Уполномоченный ОГПУ Штейн А. М. не производил впечатления ни садиста, ни палача. Лицо его даже показалось полузнакомым. Рыжие волосы мелким вьющимся бесом вздыбились над высоким лбом, водянисто-голубые глаза упрятались за очками с мощными стеклами, большой, видать, диоптрии, и это углубляло их пытливость, а взгляду придавало шуструю сообразительность. Толстые, негритянские губы никак не вязались ни с тонким крючковатым носом, ни с маленьким остреньким подбородком. Ему бы черный лапсердак и длинные пейсы, выпущенные из-под котелка, – вылитый учитель-талмудист из хедера где-нибудь на окраине Витебска или Пинска. На нем, однако ж, мешком сидел военный френч с неведомыми для штатского Фелицианова знаками различия.
Уполномоченный ОГПУ был отменно вежлив и на первый, хоть и бдительный, взгляд весьма даже добродушен. За инициалами А. М. скрывалось имя Арон Моисеевич, и тут Фелицианов вспомнил, где видел этого рыжего дыбом чекиста. Да, да, весной девятнадцатого перед отъездом в Овидиополь у Сережи Городецкого, и, когда их познакомили, Жорж позволил себе пошутить по поводу библейского красноречия – мол, обязанность имени. Шутка тогда пришлась кстати, Штейн зарделся, польщенный. Сейчас, конечно, не до шуток. Место не то. «На Лубянке шутки неуместны», – не удержался, чтоб не сформулировать про себя.

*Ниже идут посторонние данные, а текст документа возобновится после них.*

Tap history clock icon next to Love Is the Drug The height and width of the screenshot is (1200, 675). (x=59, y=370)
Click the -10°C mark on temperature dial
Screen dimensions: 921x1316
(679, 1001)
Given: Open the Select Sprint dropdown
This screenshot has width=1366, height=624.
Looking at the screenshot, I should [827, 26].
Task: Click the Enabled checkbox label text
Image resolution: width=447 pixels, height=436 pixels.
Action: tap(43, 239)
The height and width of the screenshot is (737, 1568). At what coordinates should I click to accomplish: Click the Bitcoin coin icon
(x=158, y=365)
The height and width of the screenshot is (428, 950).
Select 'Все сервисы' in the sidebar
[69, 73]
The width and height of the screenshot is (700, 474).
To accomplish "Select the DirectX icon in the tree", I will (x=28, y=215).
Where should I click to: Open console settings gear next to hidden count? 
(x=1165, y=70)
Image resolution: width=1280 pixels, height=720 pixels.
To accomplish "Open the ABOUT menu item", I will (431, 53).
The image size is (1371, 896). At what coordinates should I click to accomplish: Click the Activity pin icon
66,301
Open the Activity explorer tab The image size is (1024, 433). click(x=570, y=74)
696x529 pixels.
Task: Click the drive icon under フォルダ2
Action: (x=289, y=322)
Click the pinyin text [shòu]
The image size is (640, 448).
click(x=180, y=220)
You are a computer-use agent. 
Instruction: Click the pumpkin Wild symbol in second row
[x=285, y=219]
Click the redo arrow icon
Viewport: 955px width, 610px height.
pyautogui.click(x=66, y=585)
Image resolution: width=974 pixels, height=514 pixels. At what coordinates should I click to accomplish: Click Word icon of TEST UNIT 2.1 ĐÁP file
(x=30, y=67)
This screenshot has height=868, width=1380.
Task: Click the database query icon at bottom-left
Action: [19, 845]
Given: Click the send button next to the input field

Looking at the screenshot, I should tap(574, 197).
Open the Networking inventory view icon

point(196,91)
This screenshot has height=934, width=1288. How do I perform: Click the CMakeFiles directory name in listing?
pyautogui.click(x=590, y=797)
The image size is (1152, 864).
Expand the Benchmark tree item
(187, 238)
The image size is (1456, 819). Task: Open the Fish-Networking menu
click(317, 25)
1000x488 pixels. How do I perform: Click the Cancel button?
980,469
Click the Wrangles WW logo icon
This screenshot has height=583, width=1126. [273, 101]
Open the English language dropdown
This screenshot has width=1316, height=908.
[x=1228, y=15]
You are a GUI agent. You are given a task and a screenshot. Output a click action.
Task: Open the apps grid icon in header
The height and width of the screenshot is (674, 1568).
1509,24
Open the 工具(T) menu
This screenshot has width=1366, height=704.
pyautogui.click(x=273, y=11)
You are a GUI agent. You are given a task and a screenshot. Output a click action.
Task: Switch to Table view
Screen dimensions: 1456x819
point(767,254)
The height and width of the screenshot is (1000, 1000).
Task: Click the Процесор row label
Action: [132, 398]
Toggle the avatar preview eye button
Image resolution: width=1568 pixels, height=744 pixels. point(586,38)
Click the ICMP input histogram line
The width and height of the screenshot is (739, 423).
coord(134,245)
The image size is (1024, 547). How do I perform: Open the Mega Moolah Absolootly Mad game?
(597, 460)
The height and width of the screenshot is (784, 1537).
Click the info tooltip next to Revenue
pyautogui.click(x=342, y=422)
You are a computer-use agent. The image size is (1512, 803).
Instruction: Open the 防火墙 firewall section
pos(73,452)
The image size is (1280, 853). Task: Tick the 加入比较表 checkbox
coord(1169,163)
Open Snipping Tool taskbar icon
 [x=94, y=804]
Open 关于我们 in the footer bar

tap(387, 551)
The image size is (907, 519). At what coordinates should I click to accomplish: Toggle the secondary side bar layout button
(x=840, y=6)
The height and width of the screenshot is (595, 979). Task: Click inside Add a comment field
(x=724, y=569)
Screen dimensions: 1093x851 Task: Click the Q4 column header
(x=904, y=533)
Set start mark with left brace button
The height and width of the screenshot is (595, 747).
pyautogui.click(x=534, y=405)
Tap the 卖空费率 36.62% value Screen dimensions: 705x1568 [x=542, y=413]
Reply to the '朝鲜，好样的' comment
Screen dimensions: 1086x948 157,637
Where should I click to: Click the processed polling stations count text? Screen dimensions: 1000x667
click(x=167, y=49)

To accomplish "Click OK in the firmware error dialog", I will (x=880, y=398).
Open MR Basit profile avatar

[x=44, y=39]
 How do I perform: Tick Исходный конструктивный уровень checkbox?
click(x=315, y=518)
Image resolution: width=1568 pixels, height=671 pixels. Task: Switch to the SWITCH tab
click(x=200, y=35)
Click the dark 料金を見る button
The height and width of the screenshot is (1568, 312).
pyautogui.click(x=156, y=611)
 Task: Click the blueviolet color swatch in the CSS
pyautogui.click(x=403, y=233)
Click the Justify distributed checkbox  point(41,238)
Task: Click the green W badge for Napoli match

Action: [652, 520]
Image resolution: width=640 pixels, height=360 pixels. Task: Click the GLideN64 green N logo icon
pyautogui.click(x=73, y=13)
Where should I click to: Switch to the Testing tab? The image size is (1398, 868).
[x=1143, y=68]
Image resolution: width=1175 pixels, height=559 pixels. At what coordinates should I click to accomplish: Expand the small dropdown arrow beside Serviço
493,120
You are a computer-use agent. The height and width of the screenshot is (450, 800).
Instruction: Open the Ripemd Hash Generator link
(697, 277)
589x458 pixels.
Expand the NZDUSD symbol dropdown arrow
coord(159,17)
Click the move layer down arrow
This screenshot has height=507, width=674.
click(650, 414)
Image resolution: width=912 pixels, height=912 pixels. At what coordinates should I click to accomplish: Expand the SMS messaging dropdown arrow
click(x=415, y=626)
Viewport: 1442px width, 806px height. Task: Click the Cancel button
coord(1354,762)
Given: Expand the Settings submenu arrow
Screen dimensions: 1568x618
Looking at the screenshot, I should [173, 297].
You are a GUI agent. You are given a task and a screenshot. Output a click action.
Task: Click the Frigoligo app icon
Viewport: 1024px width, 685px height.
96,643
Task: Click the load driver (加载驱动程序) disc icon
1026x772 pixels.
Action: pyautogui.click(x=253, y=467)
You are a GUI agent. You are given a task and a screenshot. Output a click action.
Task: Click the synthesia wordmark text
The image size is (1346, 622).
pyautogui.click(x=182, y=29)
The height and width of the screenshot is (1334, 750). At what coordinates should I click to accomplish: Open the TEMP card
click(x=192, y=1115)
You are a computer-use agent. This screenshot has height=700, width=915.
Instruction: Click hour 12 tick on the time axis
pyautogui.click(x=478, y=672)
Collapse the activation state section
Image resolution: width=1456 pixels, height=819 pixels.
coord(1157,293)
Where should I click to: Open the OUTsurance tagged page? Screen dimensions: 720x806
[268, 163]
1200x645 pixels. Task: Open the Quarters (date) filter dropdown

Между тем Арон Моисеевич распорядился принести чаю; таковой, довольно крепкой заварки, и был подан в тонкого стекла стаканах, виляющих в дешевых железнодорожных подстаканниках. К чаю угрюмый красноармеец внес жестяное блюдце с усыпанными маком сушками.
Столь домашнее обхождение – чаек, сушечки, – как ни странно, лишь усугубляло пыльную, канцелярскую атмосферу. Стены, окрашенные масляной казенной краской отвратительно скучного темно-бежевого цвета, были сиротски голы, если не считать учрежденческих портретов недавнего покойника Ленина и живого, но чахоточного Дзержинского, глядящих друг на друга безжизненными конторскими глазами поверх голов уполномоченного и гражданина, вызванного в этот кабинет повесткой. Оживить обстановку, видимо, призван был диван у стены под Лениным, но вид его был, пожалуй, казеннее, чем у стен и портретов: уж больно смахивал на собратьев своих из унылых вокзальных залов. Стол, покрытый темно-малиновым сукном, похоже, видал виды и достался Штейну, потеряв резные украшения: следы их были грубо замазаны мрачным коричневым лаком; и только тяжелый письменный прибор – кровавого родонита с бронзовым царь-колоколом меж двух стеклянных чернильниц и тяжелым, тоже мраморным пресс-папье с бронзовой головкой – свидетельствовал о важности учреждения на Лубянке.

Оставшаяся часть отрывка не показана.